Fraktionschef und Parteivorsitzende streiten sich um Spitzenkandidatur. Ministerpräsident Koch freut sich

WIESBADEN taz ■ Die hessische SPD macht dem Ministerpräsidenten Roland Koch (CDU) zurzeit viel Freude, streitet sie sich doch ohne Not schon jetzt um die Spitzenkandidatur für die Landtagswahl 2008 – und offenbart dabei vor allem eines: ihre personelle Schwäche.

SPD-Fraktionschef Jürgen Walter stellte am Freitagabend eine Kampfkandidatur um die Rolle des Koch-Herausforderers in Aussicht. Damit reagierte er auf die überraschende Ankündigung der Landesvorsitzenden Andrea Ypsilanti, gegen Koch kandidieren und den Christdemokraten 2008 aus dem Amt jagen zu wollen.

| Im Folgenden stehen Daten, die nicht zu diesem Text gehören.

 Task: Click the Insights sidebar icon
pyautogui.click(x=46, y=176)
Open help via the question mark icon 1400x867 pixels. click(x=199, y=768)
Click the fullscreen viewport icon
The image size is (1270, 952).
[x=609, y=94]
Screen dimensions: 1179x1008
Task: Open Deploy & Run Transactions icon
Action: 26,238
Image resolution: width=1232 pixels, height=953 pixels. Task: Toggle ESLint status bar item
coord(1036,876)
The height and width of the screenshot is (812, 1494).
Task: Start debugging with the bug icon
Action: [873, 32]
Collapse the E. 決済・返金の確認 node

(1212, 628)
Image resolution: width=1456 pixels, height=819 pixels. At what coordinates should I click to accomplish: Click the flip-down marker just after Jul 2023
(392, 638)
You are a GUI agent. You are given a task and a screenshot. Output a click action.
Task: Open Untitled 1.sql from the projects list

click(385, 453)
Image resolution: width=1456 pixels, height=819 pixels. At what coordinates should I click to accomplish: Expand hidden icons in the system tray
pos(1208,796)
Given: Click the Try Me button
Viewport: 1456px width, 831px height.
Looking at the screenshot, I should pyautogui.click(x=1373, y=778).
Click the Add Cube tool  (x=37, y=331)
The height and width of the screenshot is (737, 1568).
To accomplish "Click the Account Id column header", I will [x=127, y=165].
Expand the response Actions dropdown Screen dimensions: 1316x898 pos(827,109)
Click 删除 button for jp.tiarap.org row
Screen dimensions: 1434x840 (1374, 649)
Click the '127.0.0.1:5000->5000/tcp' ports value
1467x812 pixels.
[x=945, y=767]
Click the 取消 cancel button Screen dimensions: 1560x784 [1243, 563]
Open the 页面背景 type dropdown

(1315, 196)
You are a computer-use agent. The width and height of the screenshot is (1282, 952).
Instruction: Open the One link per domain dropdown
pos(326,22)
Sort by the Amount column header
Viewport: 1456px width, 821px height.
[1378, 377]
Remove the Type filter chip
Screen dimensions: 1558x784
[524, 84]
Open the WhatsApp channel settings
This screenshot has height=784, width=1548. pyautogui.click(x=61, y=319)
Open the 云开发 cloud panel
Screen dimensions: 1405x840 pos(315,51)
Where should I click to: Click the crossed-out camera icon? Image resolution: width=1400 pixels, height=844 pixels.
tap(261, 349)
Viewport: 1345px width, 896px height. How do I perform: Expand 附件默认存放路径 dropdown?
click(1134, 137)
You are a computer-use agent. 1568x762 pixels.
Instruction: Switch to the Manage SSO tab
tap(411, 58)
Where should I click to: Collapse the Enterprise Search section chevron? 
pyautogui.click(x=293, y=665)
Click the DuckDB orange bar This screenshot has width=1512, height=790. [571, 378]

Dabei hatte Walter erst vor Monatsfrist erklärt, sich auf gar keinen Fall auf eine Spitzenkandidatur einlassen zu wollen. Zuvor schon hatte der einzige SPD-Politiker in Hessen, vor dem sich die CDU eventuell gefürchtet hätte, sein Desinteresse an dem Job verkündet: Der frühere Oberbürgermeister von Offenbach, Gerhard Grandke, bleibt lieber in der freien Wirtschaft.

Dass Walter nun doch seinen Hut in den Ring wirft, hängt vor allem damit zusammen, dass sich der Fraktionsboss und die Parteichefin nicht mögen. Seit Jahren schon pflegen sie ein Verhältnis wie Hund und Katz. Zuletzt düpierte die Soziologin Ypsilanti den Juristen Walter mit der Anmerkung, dass die Haltung von Partei und Fraktion in der Frage des Frankfurter Flughafenausbaus völlig offen sei. Dabei hatte Walter zuvor gesagt, dass sich die Fraktion bei der anstehenden Landtagsabstimmung für den Bau einer neuen Landebahn aussprechen werde.

Es geht nichts zusammen zwischen Ypsilanti und Walter. Die 49-jährige Rüsselsheimerin Ypsilanti ist die Ikone der Linken in die Partei. Um den 38-jährigen Walter scharen sich die Gemäßigten und die Rechten. Die traditionell linken Südhessen sind für Ypsilanti, die Nordhessen neigen eher zu Walter. Bei ihrer Wiederwahl zur Parteivorsitzenden vor knapp zwei Jahren kam Ypislanti nur auf 69,3 Prozent – ohne Gegenkandidaten.

Um einen Ausweg aus dem Dilemma zu finden, brachte Walter – ohne einen Namen zu nennen – noch schnell „eine Person aus der Bundespartei“ ins Gespräch. Eine Vorentscheidung über die Spitzenkandidatur fällt am 19. September auf einer Landesvorstandssitzung, auf der die „programmatischen Grundlagen für den Landtagswahlkampf“ festgelegt werden sollen. Auf einem Landesparteitag im November soll dann der Spitzenkandidat oder die Spitzenkandidatin gekürt werden.

Egal ob Walter oder Ypsilanti – die Union dürfte den Sieg bei der Landtagswahl insgeheim schon feiern. Vielleicht freut sie sich, je nach politischer Lage in Berlin, aber zu früh. Geht Koch am Ende doch noch in die Bundespolitik, hätte die CDU ein ähnliches Problem wie jetzt die SPD.